Information Literacy

March 11, 2005

As I was writing last month's monster post about the comparative public benefit of the Gates, the Republican Convention and the Olympics, I popped onto Google to try to find some statistics to back up (or refute) my unfounded assertions. Within 5 minutes, I had links to economic reports and scholarly analyses as well as press releases and text from a book. As the result of five to ten minutes of research while sitting at home at 11:00 at night, I managed to find quite a number of useful facts and analyses.

This is why I love about the world wide web: fast, easy and free access to information, at all times of day. Before Google, before altavista, before Hotbot, it was possible to get much of the same information in a local or university library. Today, the internet makes it possible to do so while sitting on your couch at home.

However, not everyone thinks this is an advance. Michael Gorman, president-elect of the American Library Association, wrote an op-ed in Library Journal disparaging the character and quality of information available on the free web and via Google: Revenge of the Blog People!

The Google phenomenon is a wonderfully modern manifestation of the triumph of hope and boosterism over reality. Hailed as the ultimate example of information retrieval, Google is, in fact, the device that gives you thousands of "hits" (which may or may not be relevant) in no very useful order.

Those characteristics are ignored and excused by those who think that Google is the creation of "God's mind," because it gives the searcher its heaps of irrelevance in nanoseconds. Speed is of the essence to the Google boosters, just as it is to consumers of fast "food," but, as with fast food, rubbish is rubbish, no matter how speedily it is delivered.

For much serious, scholarly research, the traditional method of books from the library is far superior to using the free internet. For up-to-date research into business and legal topics, the open internet is not only superior to books, but a useful and anarchic companion to expensive proprietary databases.

In order to be a successful internet researcher, one must have a strong grasp on information literacy. Because any idiot can put up a web page, without the editorial process that is involved in getting a book published and added to a library system, the individual researcher has to do much the same amount of credibility judging as editors and librarians.

Last month, Stanford's Geoffrey Nunberg discussed the state of information literacy education in the New York Times: Teaching Students to Swim in the Online Sea

Information literacy seems to be a phrase whose time has come. Last month, the Educational Testing Service announced that it had developed a test to measure students' ability to evaluate online material. That suggested an official recognition that the millions spent to wire schools and universities is of little use unless students know how to retrieve useful information from the oceans of sludge on the Web.

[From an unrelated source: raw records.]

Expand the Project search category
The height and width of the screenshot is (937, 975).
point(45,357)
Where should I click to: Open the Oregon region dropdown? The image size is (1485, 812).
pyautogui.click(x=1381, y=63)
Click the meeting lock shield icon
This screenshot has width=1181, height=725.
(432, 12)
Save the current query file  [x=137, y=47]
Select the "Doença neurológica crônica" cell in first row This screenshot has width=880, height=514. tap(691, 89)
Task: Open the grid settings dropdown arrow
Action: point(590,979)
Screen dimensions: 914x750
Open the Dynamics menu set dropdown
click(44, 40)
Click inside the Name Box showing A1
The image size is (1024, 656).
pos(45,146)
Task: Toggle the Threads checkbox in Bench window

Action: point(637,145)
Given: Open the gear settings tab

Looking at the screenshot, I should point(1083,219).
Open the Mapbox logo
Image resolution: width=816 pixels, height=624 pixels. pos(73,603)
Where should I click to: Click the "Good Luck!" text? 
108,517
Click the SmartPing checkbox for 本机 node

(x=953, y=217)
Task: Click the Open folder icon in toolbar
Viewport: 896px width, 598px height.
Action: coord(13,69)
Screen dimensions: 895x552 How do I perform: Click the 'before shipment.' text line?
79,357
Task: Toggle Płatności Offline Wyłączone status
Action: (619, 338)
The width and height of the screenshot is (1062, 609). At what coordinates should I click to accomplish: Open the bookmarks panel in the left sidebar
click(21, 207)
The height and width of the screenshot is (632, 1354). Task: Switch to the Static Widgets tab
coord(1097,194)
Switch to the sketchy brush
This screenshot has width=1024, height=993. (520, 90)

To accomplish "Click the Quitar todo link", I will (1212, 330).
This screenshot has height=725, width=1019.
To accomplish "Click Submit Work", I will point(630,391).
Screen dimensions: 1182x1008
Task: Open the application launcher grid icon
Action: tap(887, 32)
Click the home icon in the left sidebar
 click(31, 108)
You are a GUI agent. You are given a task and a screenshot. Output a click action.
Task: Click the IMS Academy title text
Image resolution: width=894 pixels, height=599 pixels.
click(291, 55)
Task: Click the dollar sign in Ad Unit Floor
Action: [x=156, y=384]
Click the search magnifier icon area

Today, in the information age, Children are growing up in a different environment than even I did in the early personal computer era. While we had an IBM PC at home, the computer wasn't useful as a tool for schoolwork except as a word processor (well, unless playing Oregon Trail and Where in the World is Carmen Sandiego counts as schoolwork.) Children today may have access to powerful multimedia computers with instant access to all kinds of information on the internet (don't forget that The internet is for porn.) Compare Yahoo! 1995 with Yahoo! 2005.

Understanding internet research is vitally important for today's students, as it is pervasive and variable in quality. While those of us who use the web far too much have developed a solid understanding of how to gauge a source's credibility, this is something that students need to learn. When I was in school, we had sessions about how to use the library for research in elementary, middle and high school. However, those courses of study worked under the assumption that all the sources we would be working with would be credible. Adding internet search skills and credibility testing makes such curriculum more involved and complex.

Nunberg notes:

Up to now, librarians have taken the lead in developing information literacy standards and curriculums. There's a certain paradox in that, because a lot of people assumed that the digital age would require neither libraries nor librarians. But today, students have only limited contact with librarians, particularly because they do most of their online information-seeking at home or in the dorm.

Librarians of the new millenium are often available over instant messenger and can be very useful-- not only to help vet credibility, but to suggest other sources, such as electronic sources in proprietary databases and sources in print.